→ **Required action**
Skip the pictures and restate, word for word, the lines from the one containing "Click the 360导航 logo" to the end of the data below.

→ **Data supplied**
%%

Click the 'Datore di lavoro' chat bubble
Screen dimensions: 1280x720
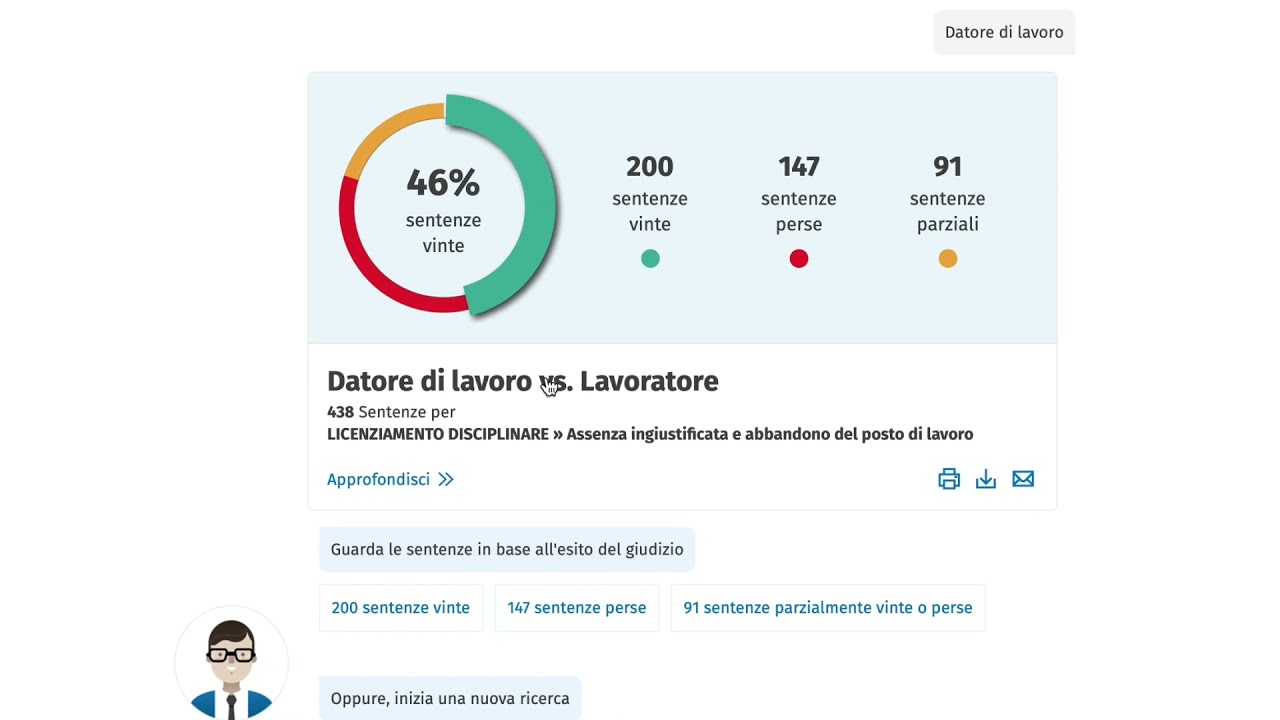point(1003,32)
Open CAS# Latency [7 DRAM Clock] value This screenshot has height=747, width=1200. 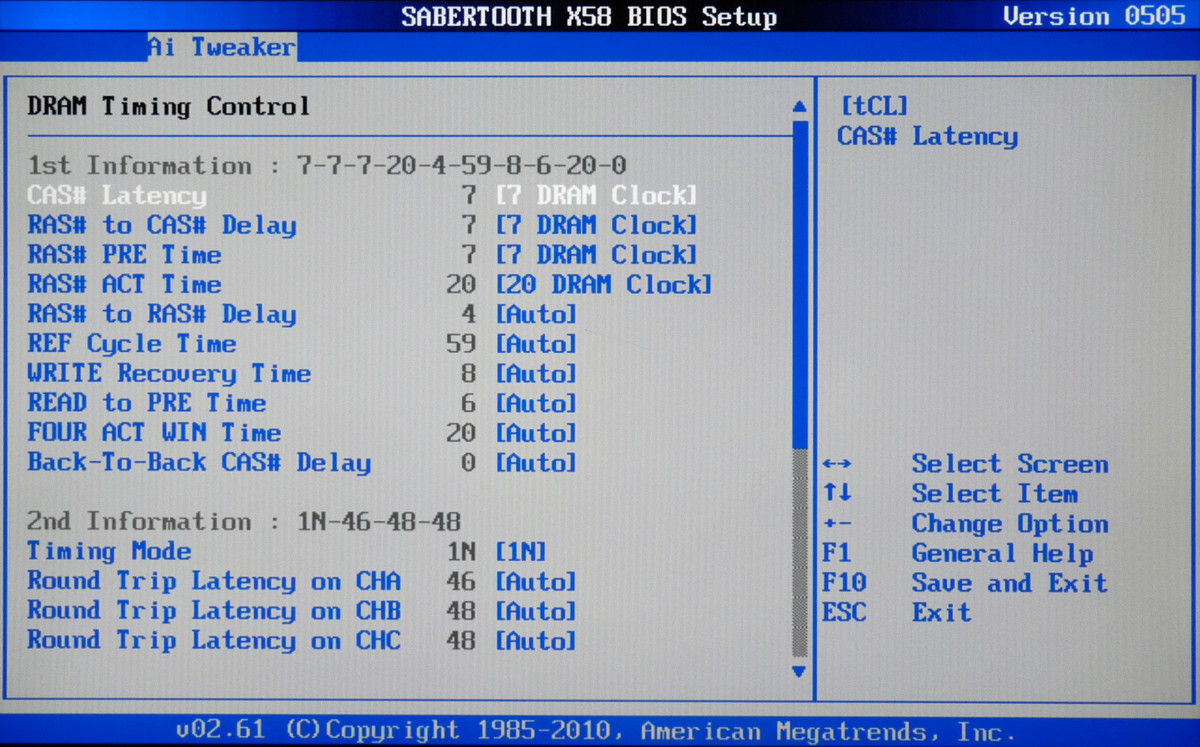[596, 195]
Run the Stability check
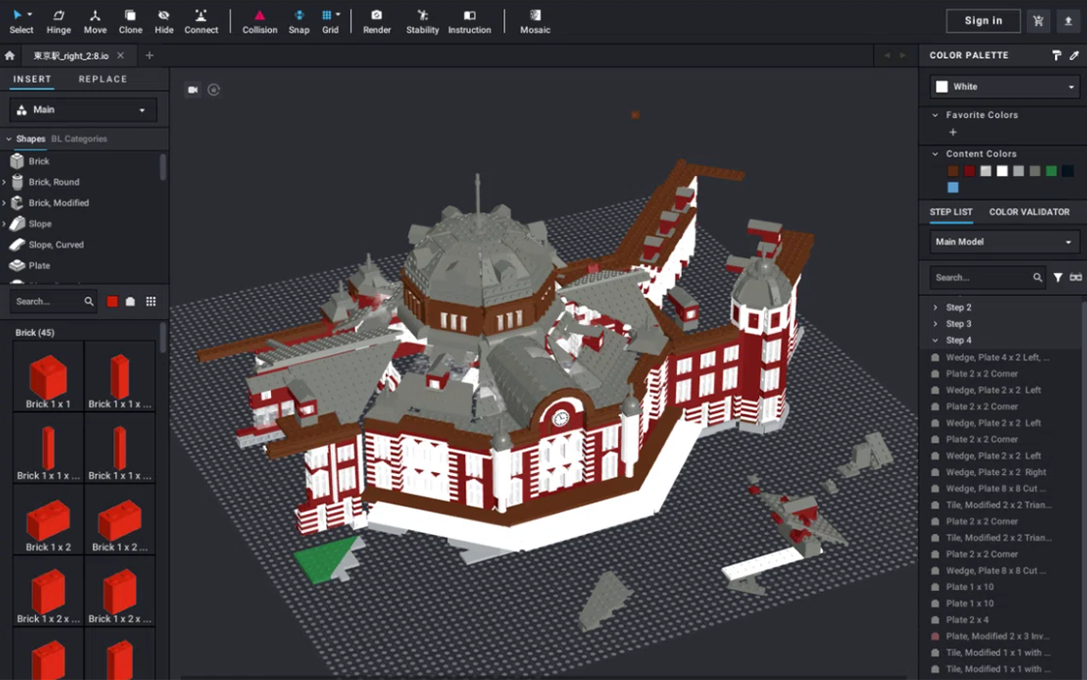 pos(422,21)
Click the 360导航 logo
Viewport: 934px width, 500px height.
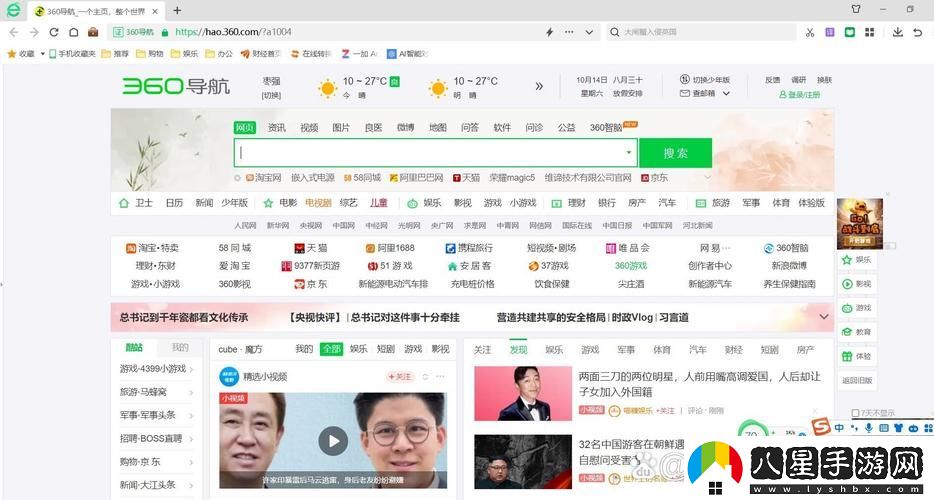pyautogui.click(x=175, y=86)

%%

→ **Solution**
Click the 360导航 logo
Viewport: 934px width, 500px height.
pyautogui.click(x=175, y=86)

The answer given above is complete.